_DIRECTIONS:_
Whatever comes before the line containing "Expand the BlueStacks side panel arrows" stays out; transcribe that line and all that follow to the end of the records exactly, with no pictures.

_RECORD EXCERPTS:_

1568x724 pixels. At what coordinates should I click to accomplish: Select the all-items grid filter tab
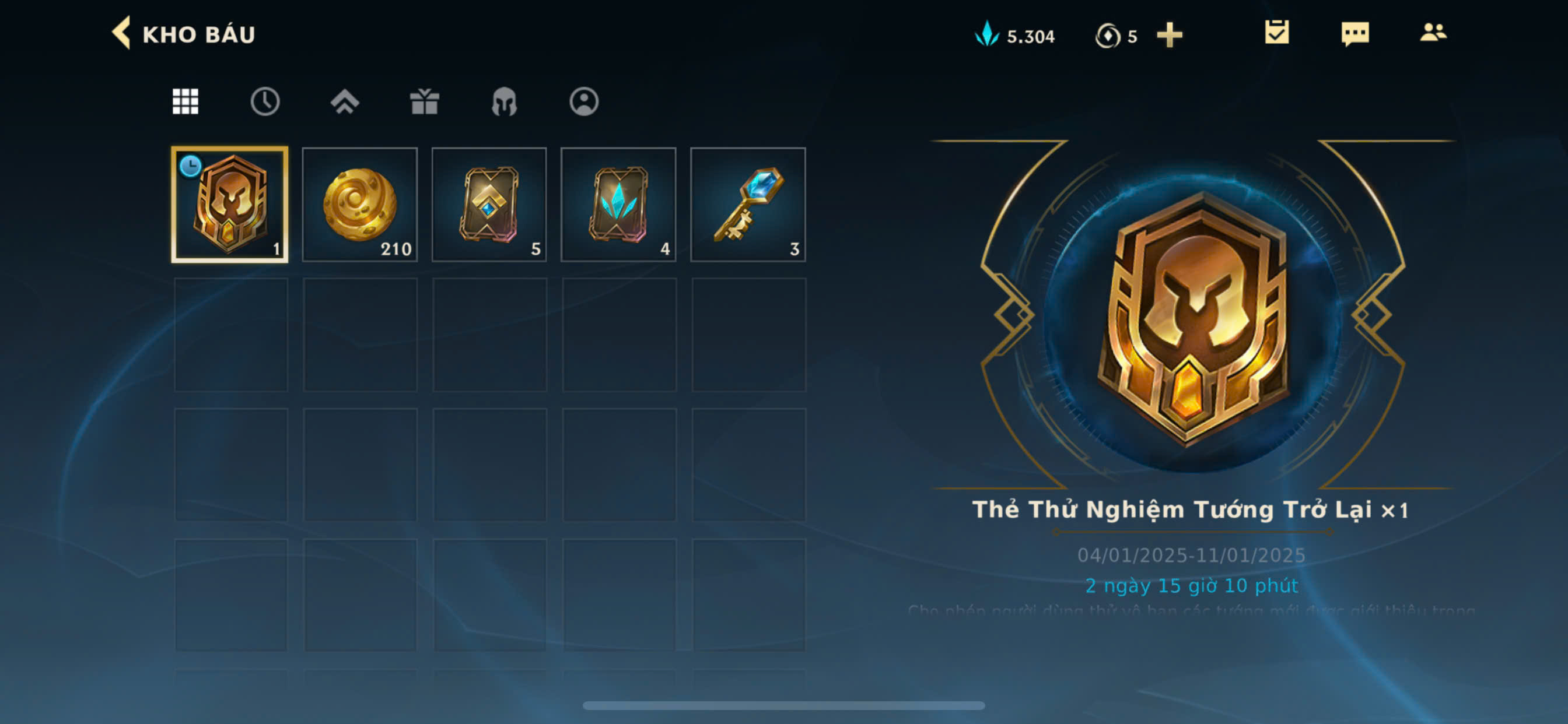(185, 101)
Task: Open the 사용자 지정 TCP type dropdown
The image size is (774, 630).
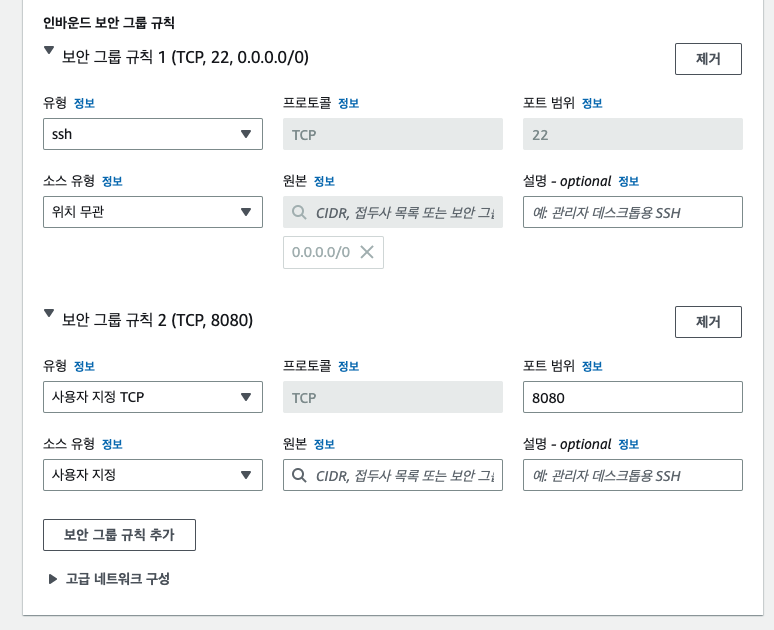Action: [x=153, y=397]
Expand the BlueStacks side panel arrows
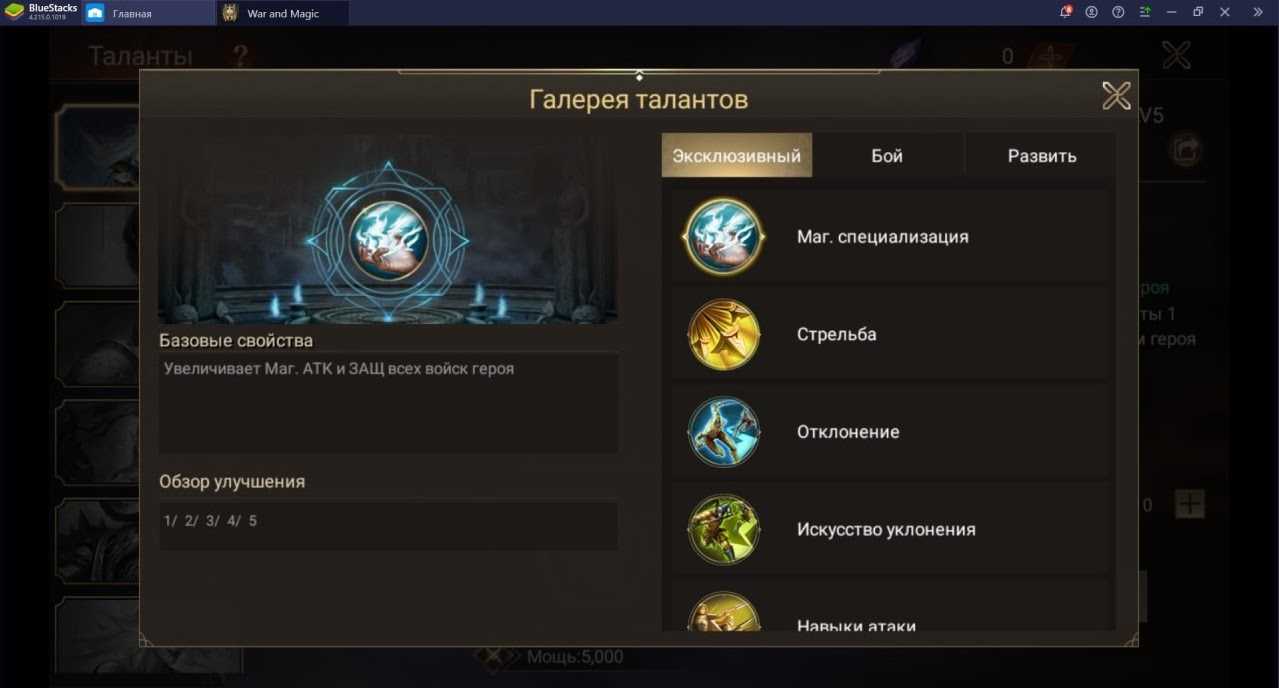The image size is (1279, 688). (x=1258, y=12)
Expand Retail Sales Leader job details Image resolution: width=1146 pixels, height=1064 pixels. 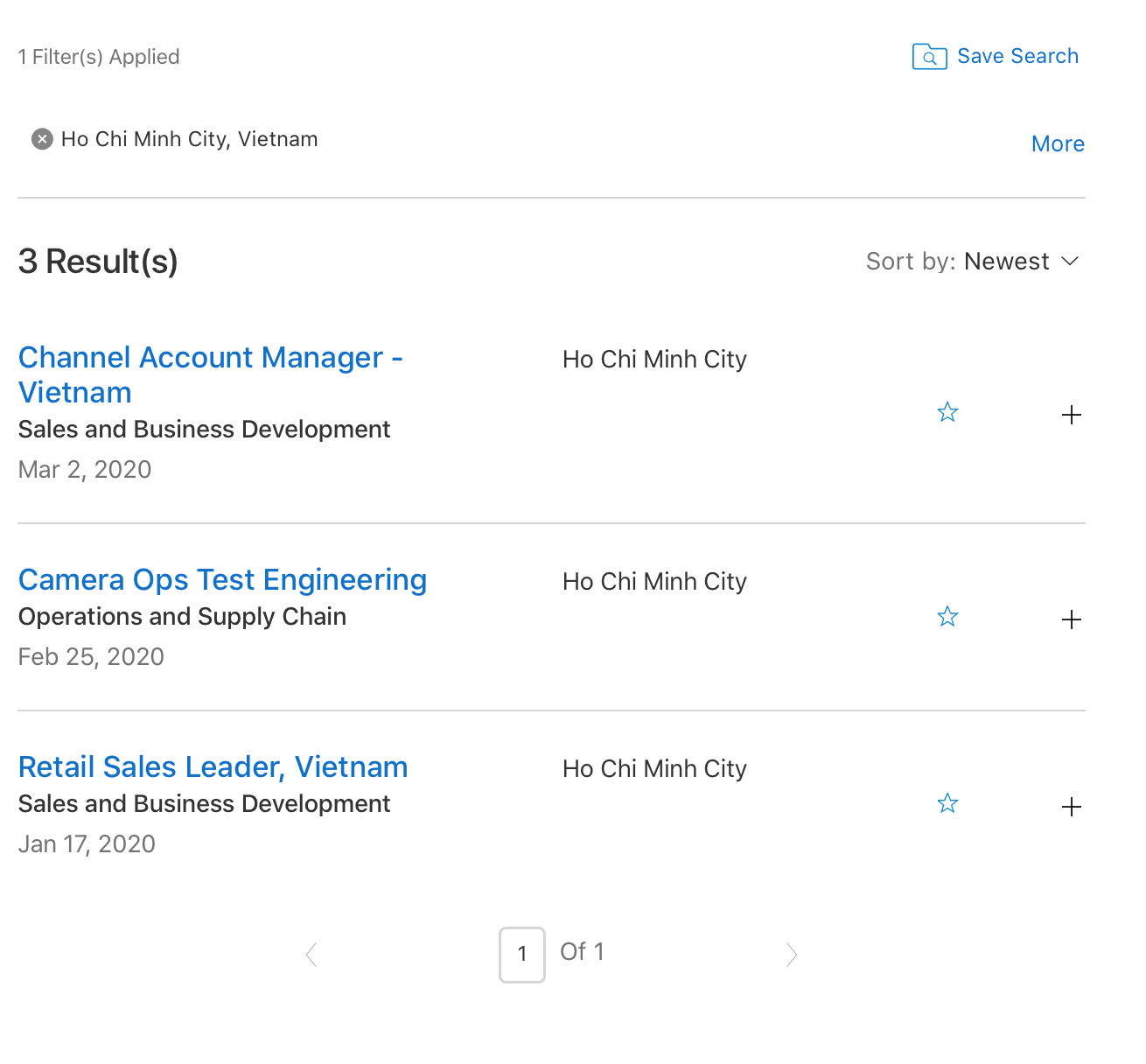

_RESULT BELOW:_
Expand the BlueStacks side panel arrows
The image size is (1279, 688). (x=1258, y=12)
Expand Retail Sales Leader job details Image resolution: width=1146 pixels, height=1064 pixels. 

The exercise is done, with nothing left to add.